People suffering from schizophrenia can have many of their worst symptoms relieved with anti-psychotic medication -- the cornerstone of treatment. The first such drug, chlorpromazine tested in 1953, has had an impact on schizophrenia much like the impact that penicillin had in infection. It allowed delusional and psychotic people to be released from their asylums for the first time ever.
One of the Canadian pioneers in the use of chlorpromazine, Dr. Ruth Kajander, 84 of Thunder Bay, has just been named recipient of the Order of Canada. In 1953, Dr Kajander was the first Canadian psychiatrist to use chlorpromazine at the Psychiatric Hospital in London, Ont. The book written about her experiences by Dr. Sam Sussman stated:
"She was astonished that treatments that were medieval were still being used. Patients drugged with morphine and opium were left so sedated they couldn't eat or drink and in many cases they died. At the time, psychiatry no longer used restraining devices like the patient crib, which resembled a small wooden cage complete with lock. But hydrotherapy was still being used in Kajander's early career."
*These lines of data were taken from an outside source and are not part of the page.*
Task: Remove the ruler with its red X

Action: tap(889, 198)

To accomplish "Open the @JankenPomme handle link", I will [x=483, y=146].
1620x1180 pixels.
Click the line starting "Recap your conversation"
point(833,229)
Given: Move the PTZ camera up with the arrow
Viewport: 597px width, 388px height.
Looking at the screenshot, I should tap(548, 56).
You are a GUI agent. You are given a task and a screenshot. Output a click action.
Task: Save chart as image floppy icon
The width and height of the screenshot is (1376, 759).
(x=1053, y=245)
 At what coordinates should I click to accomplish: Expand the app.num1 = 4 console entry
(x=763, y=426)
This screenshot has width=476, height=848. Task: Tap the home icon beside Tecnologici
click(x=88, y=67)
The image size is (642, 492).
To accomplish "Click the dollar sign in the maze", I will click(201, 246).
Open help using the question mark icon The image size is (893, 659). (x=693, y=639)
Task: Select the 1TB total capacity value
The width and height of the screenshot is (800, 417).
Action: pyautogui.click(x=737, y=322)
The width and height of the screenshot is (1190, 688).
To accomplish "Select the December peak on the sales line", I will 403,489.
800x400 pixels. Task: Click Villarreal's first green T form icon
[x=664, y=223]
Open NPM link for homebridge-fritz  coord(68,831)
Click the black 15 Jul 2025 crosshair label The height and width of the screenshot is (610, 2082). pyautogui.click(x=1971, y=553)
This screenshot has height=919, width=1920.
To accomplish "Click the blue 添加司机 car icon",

Because of those conditions, she was spurred on to find a medicine that would help and found it in chlorpromazine. This agent, the first of many developed since that time, enabled patients to function outside institutions for the first time.
Today, the Canadian Pyschiatric Association estmates that 90 per cent of people will relapse within the first year if they don't take medication as prescribed.
Despite all this new knowledge, there are many who cling to the old and disproven concepts. Neree St-Amand is a professor of social work at the University of Ottawa and a member of the Mental Health Commission of Canada. He believes untreated schizophrenia can be a gift, and that in other cultures, hearing voices is revered as a bridge to the spirit world.
Michael T Walker is a psychologist in California at the the Los Angeles County Department of Mental Health. He recently appeared on radio in British Columbia to talk about the mental health recovery model and what he calls his post-modern consultation for those in recovery. His theories are based on what he calls the social construction of mental illness and the need to let go of the invisible chains (words) that enslave.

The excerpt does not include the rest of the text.